**TASK DIRECTIONS**
Write out the data below verbatim, line for line, and omit the pictures.

**ROWS**
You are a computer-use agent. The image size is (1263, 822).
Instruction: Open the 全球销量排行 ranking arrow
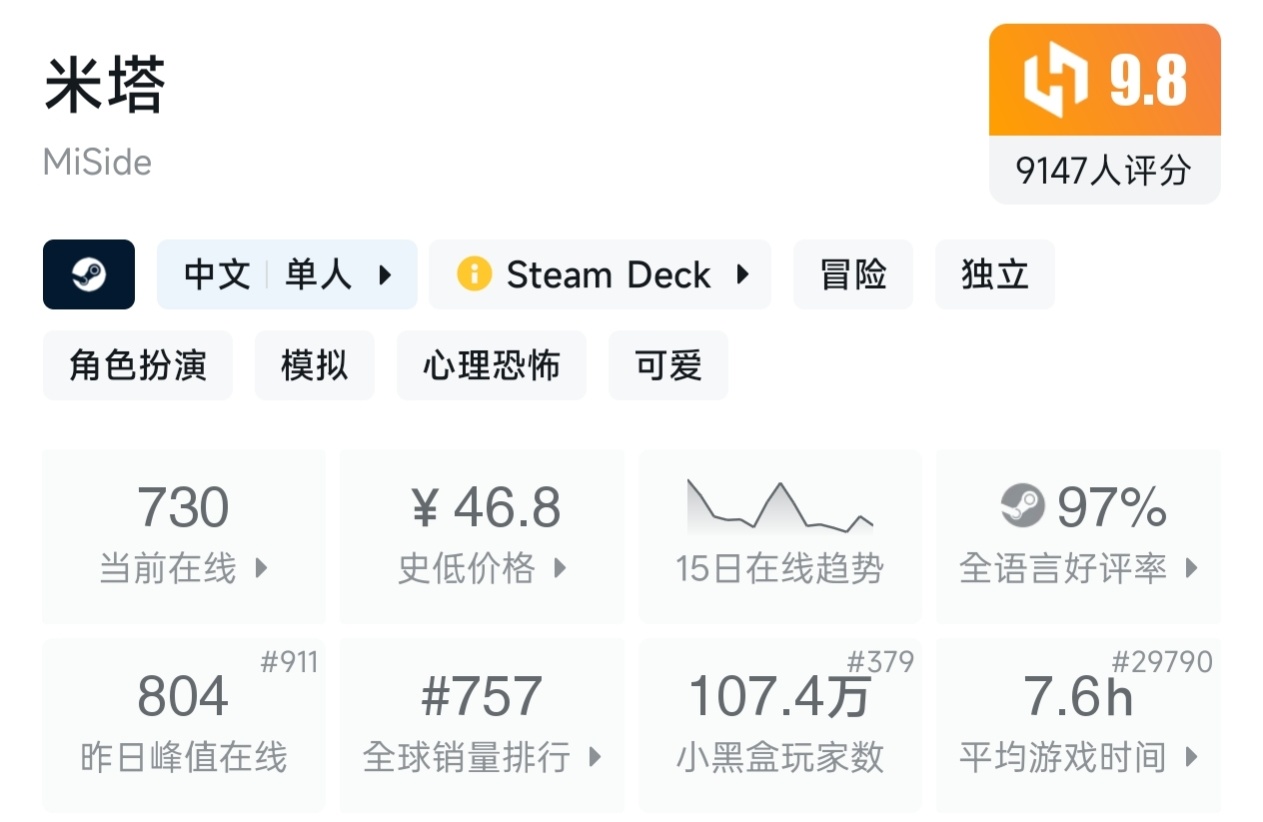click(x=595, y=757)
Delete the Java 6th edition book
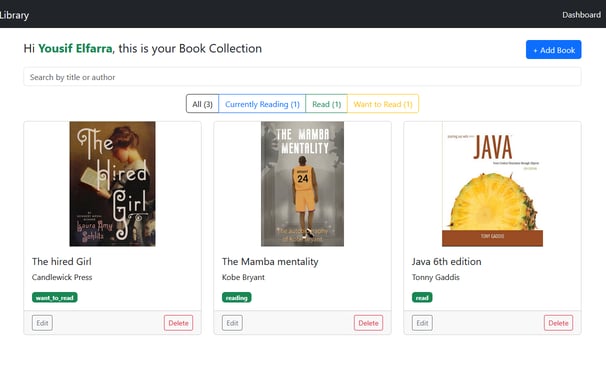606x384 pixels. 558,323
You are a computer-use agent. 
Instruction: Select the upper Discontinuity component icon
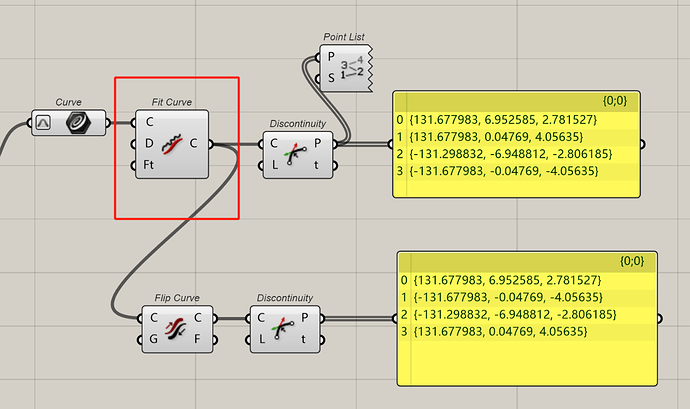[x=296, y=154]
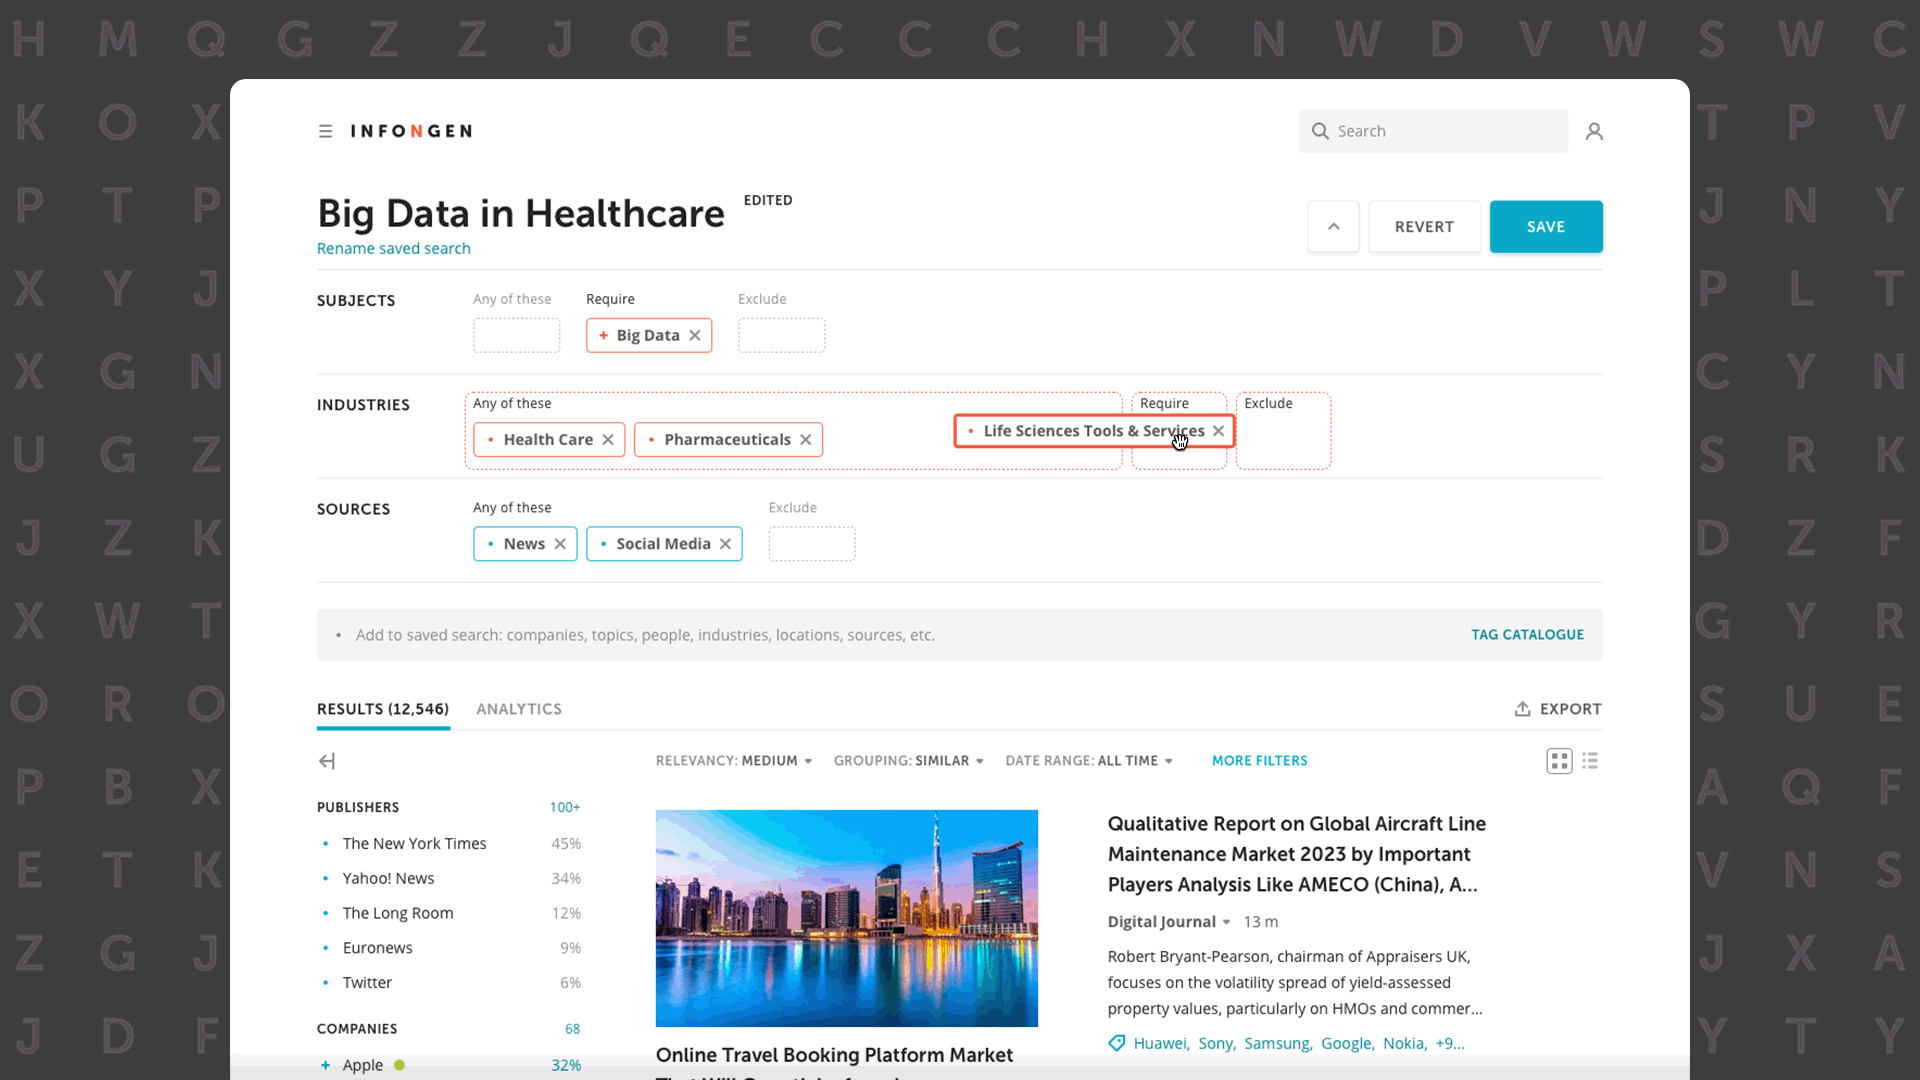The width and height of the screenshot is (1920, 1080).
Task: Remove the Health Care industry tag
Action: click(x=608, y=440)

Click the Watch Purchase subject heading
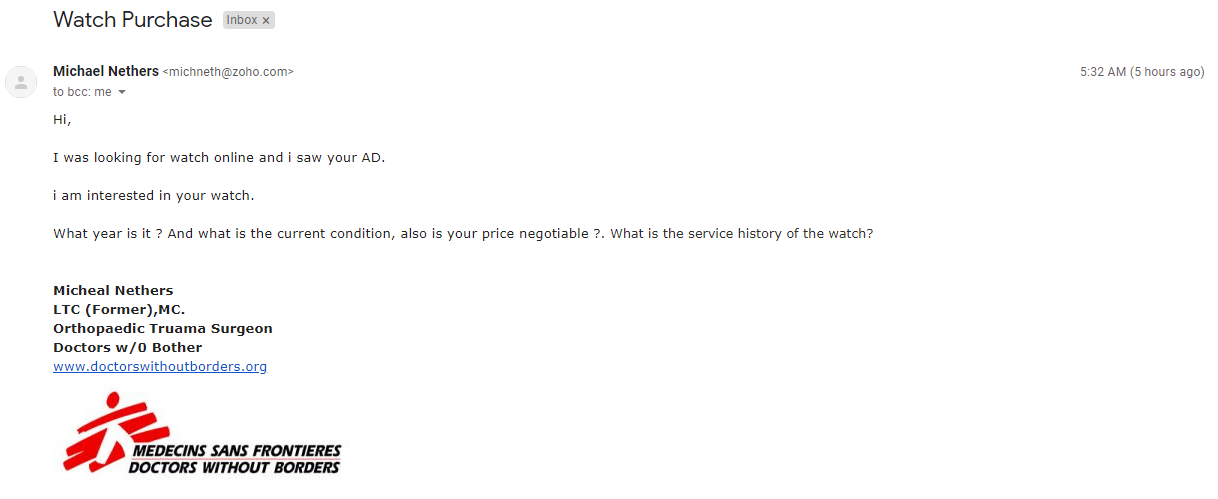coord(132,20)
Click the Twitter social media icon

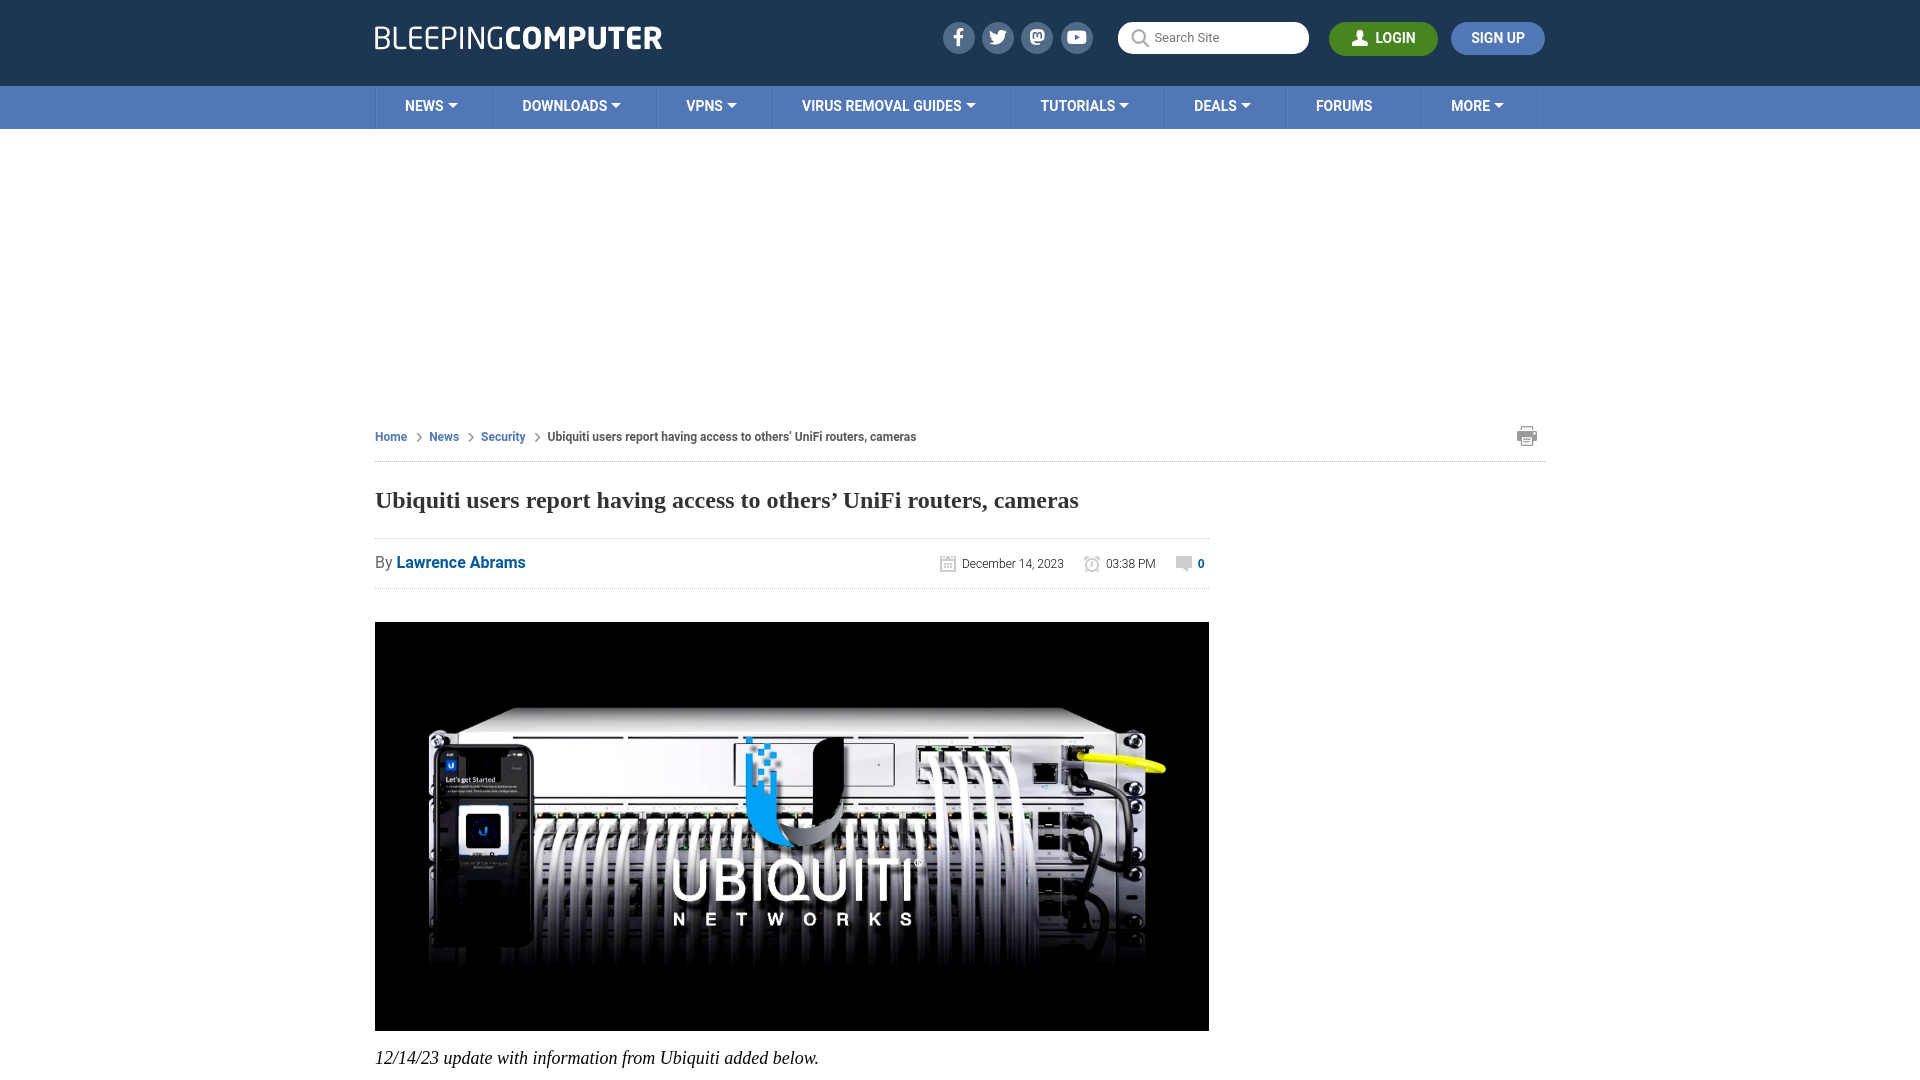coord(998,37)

**RESULT FOR THIS TASK**
You are a computer-use agent. The image size is (1263, 822).
Instruction: Open the 全球销量排行 ranking arrow
click(x=595, y=757)
Delete the Java 6th edition book
606x384 pixels. 558,323
You are a computer-use agent. 
Instruction: Select the upper Discontinuity component icon
[x=296, y=154]
The width and height of the screenshot is (1920, 1080).
Task: Remove the Health Care industry tag
Action: click(x=608, y=440)

Click the Watch Purchase subject heading
coord(132,20)
Click the Twitter social media icon

coord(998,37)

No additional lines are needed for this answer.